Comme annoncé, Aurélia et moi avons passé le week-end du 15 août en Lorraine, chez mes grands-parents. Quel bien fou cela fait de se retrouver à la campagne !! Pas de métros, pas de gens aggressifs à chaque coin de rue ! Ici, c'est nous qui devons paraître peu aimables, en nous baladant dans les rues du village et en hésitant à répondre aux passants que nous ne connaissons pas et qui nous gratifient d'un simple "Bonjour" désintéressé.
Nous passons la première soirée seuls avec mes grand-parents. Comme d'habitude, les repas sont beaucoup trop copieux, ma grand-mère ayant tendance à oublier que j'ai fini ma croissance et que j'ai moins d'appétit que lorsque j'étais adolescent. Mais, bon, il sera vain de résister aux fraises issues du jardin de mon grand-père au dessert.

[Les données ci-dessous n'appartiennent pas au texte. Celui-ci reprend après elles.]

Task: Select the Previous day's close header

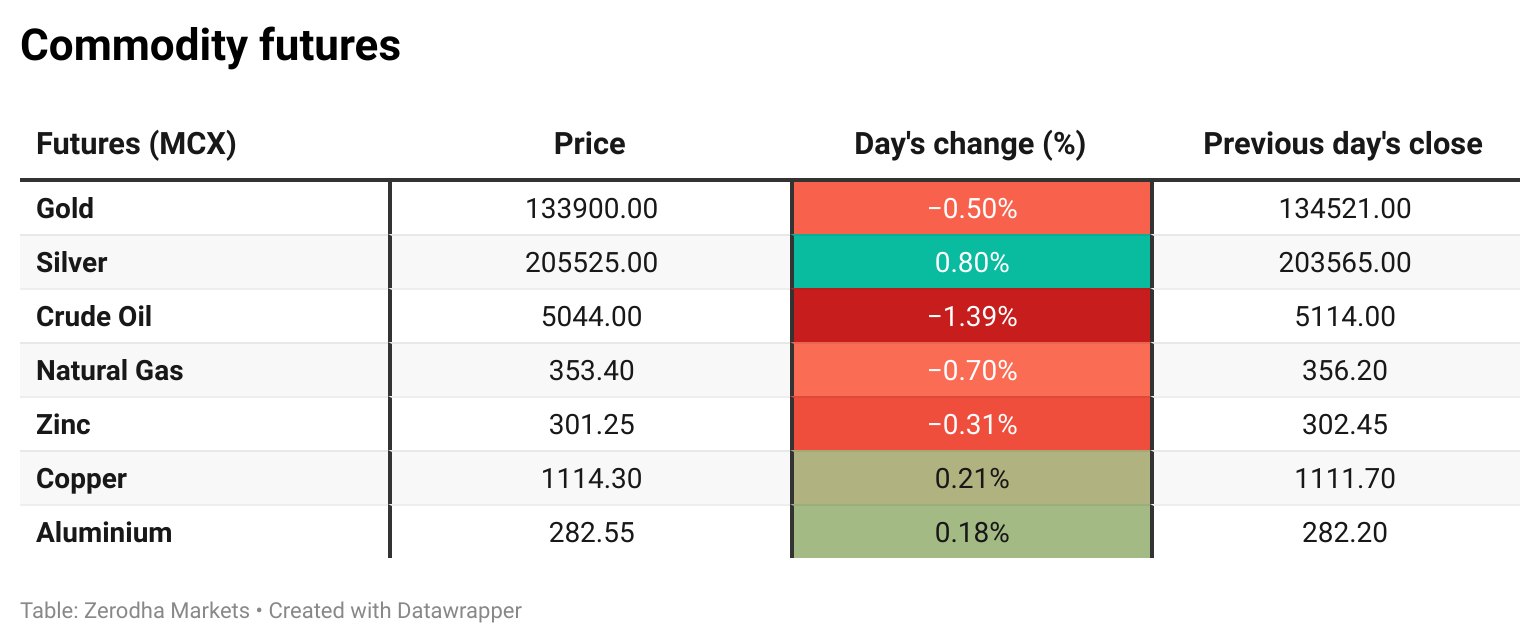Action: pos(1342,144)
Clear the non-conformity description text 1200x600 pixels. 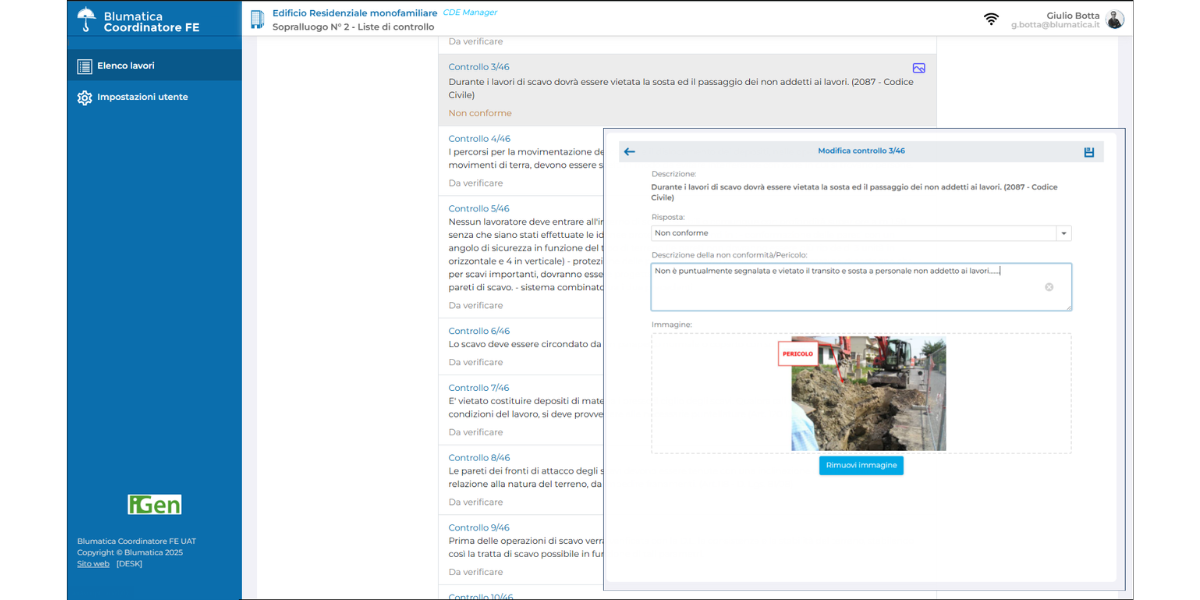coord(1049,287)
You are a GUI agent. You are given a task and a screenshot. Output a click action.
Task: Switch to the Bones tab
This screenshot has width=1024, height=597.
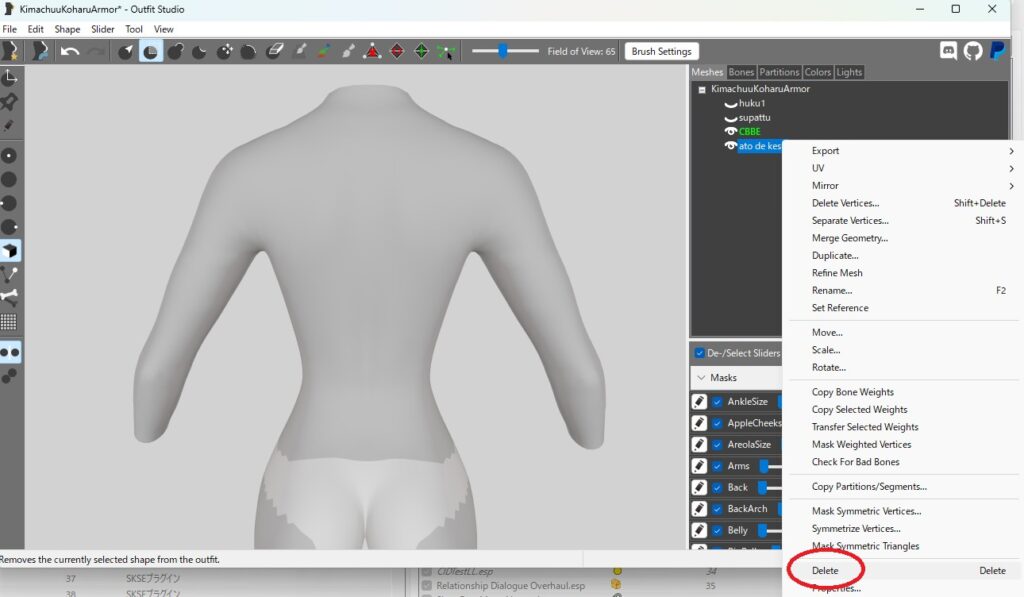tap(741, 72)
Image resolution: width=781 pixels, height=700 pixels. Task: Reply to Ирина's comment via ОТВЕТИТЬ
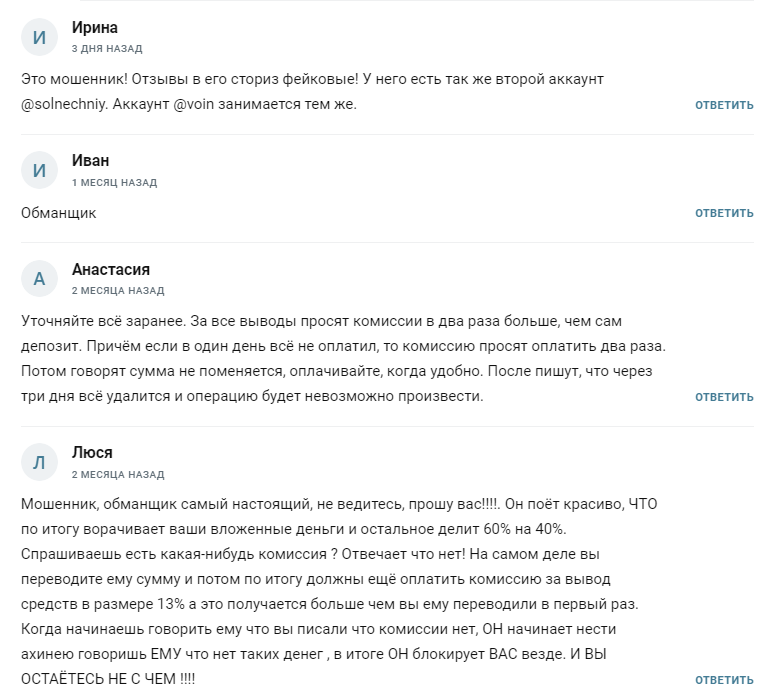(724, 105)
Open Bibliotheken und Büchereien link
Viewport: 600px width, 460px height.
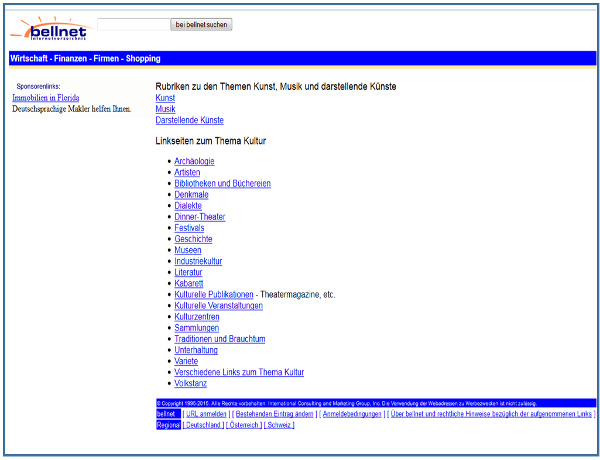coord(222,183)
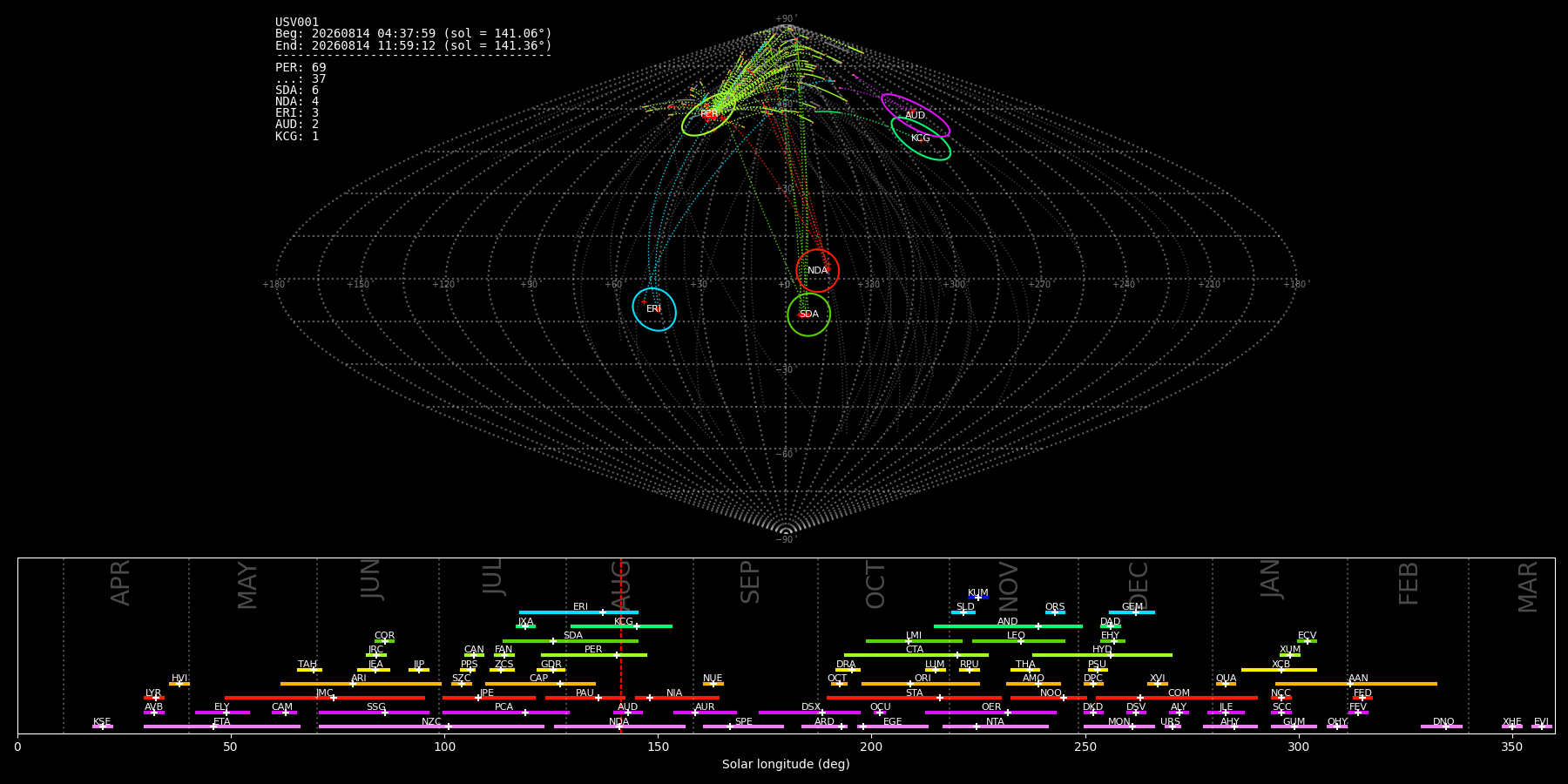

Le lendemain matin, Aurélia et moi allons nous balader le long des champs. La marche sera ponctué des cris d'effroi d'Aurélia, à chaque fois que nous croiserons une limace (elle n'a pas l'habitude du modèle meusien, plus visqueux et marron que les limaces qu'elle connaît).
L'après-midi, nous sommes rejoints par ma mère, également en vacances chez mes grands-parents, ma tante et mon oncle. On passera une après-midi bien tranquille à discuter autour d'un café, tandis qu'un orage se met à tomber dehors. Puis, vers 18h00, ma tante et mon oncle rentrent chez eux.
Lundi matin, Aurélia et moi accompagnons ma grand-mère, qui a de plus en plus mal aux articulations, faire les courses. S'ensuivra un excellent repas, avec du lapin, des pommes de terres rôties et surtout, les excellents girolles ceuillies par mon grand-père. C'est d'ailleurs avec nostalgie que nous les dégustons, car mon grand-père n'a plus personne pour l'accompagner chercher les girolles, et il est hors de question pour ma grand-mère qu'il aille seul en forêt à son âge. C'est donc sûrement la dernière fois que nous en mangeons.
En début d'après-midi, en attendant l'arrivée de mon autre oncle et de mes deux cousines, Aurélia et moi organisons une session photo dans le jardin de mon grand-père dont voici quelques clichés :
Aurélia à la chasse aux noisettes
Aurélia d'humeur bucolique
Moi-même, d'humeur bucolique (photo extirpée par Aurélia)
L'après-midi continuera, comme la veille, autour d'un café et des desserts concoctés par ma grand-mère, notamment une excellente tarte aux mirabelles, fraîchement cueillies du jardin, (malgrè l'état de santé de plus en plus desespéré du mirabellier de mon grand-père. (cf. photo ci-dessous). Au cours de la discussion reviendra sur le tapis la question de ma situation professionelle. Mais comment convaincre mes grand-parents et mon oncle, entrés dans une société à leur majorité, voir avant, pour en ressortir à leur retraite, qu'aujourd'hui cette situation paraît impossible, à moins d'entrer dans la fonction publique. Et comment leur faire comprendre que même si c'était possible, je préfère la perspective d'une vie instable et précaire, à chercher à réaliser mes rêves dans le milieu de l'audiovisuel, à la sécurité d'un routine quotidienne dans je ne sais quelle administration. Voilà une raison de plus de tout faire pour arriver à percer cette année : rassurer ma famille sur mon avenir. Heureusement qu'une fois encore, Aurélia est là pour m'épauler.
Plus tard dans l'après-midi, c'est le moment de se dire au revoir. Ma grand-mère semble très contente de nous avoir reçu une paire de jours. Ma mère n'est pas trop triste, car elle sait que nous redescendons bientôt à Nice. Mon oncle nous ramène alors à la Gare de Metz, pour un voyage de trois heures jusqu'à la Gare de l'Est. Le week-end était excellent, mais malheureusement trop court.